**YOUR INSTRUCTIONS:**
Would you repeat every line of the data exactly?

Collected data

--------------------------------

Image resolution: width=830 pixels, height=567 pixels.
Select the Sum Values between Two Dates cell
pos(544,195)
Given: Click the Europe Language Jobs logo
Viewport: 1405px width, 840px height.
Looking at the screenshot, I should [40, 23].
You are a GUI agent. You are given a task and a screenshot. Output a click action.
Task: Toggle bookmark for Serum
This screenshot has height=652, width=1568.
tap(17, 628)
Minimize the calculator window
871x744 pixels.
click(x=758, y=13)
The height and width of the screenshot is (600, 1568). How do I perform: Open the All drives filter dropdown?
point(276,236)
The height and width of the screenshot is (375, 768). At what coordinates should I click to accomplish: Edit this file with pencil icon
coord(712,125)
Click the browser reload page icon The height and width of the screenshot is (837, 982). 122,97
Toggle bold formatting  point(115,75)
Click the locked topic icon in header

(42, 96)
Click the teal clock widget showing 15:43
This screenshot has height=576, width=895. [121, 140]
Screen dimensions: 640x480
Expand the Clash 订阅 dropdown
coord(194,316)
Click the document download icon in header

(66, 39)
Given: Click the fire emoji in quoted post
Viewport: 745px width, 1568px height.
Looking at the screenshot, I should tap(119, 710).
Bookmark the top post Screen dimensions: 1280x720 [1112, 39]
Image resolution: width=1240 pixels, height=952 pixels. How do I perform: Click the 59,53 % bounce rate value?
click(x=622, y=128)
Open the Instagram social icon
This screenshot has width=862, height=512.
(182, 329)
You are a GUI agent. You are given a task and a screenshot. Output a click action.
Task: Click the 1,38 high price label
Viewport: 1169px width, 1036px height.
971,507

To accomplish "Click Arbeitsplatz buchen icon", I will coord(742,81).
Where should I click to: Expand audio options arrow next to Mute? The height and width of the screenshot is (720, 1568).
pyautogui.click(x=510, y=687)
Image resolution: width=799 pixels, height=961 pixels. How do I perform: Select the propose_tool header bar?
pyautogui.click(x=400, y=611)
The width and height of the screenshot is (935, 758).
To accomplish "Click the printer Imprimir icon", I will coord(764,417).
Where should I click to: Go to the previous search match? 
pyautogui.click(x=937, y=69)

--------------------------------

**EXERCISE RESPONSE:**
Image resolution: width=830 pixels, height=567 pixels.
Select the Sum Values between Two Dates cell
pos(544,195)
Given: Click the Europe Language Jobs logo
Viewport: 1405px width, 840px height.
Looking at the screenshot, I should [40, 23].
You are a GUI agent. You are given a task and a screenshot. Output a click action.
Task: Toggle bookmark for Serum
This screenshot has height=652, width=1568.
tap(17, 628)
Minimize the calculator window
871x744 pixels.
click(x=758, y=13)
The height and width of the screenshot is (600, 1568). How do I perform: Open the All drives filter dropdown?
point(276,236)
The height and width of the screenshot is (375, 768). At what coordinates should I click to accomplish: Edit this file with pencil icon
coord(712,125)
Click the browser reload page icon The height and width of the screenshot is (837, 982). 122,97
Toggle bold formatting  point(115,75)
Click the locked topic icon in header

(42, 96)
Click the teal clock widget showing 15:43
This screenshot has height=576, width=895. [121, 140]
Screen dimensions: 640x480
Expand the Clash 订阅 dropdown
coord(194,316)
Click the document download icon in header

(66, 39)
Given: Click the fire emoji in quoted post
Viewport: 745px width, 1568px height.
Looking at the screenshot, I should tap(119, 710).
Bookmark the top post Screen dimensions: 1280x720 [1112, 39]
Image resolution: width=1240 pixels, height=952 pixels. How do I perform: Click the 59,53 % bounce rate value?
click(x=622, y=128)
Open the Instagram social icon
This screenshot has width=862, height=512.
(182, 329)
You are a GUI agent. You are given a task and a screenshot. Output a click action.
Task: Click the 1,38 high price label
Viewport: 1169px width, 1036px height.
971,507

To accomplish "Click Arbeitsplatz buchen icon", I will coord(742,81).
Where should I click to: Expand audio options arrow next to Mute? The height and width of the screenshot is (720, 1568).
pyautogui.click(x=510, y=687)
Image resolution: width=799 pixels, height=961 pixels. How do I perform: Select the propose_tool header bar?
pyautogui.click(x=400, y=611)
The width and height of the screenshot is (935, 758).
To accomplish "Click the printer Imprimir icon", I will coord(764,417).
Where should I click to: Go to the previous search match? 
pyautogui.click(x=937, y=69)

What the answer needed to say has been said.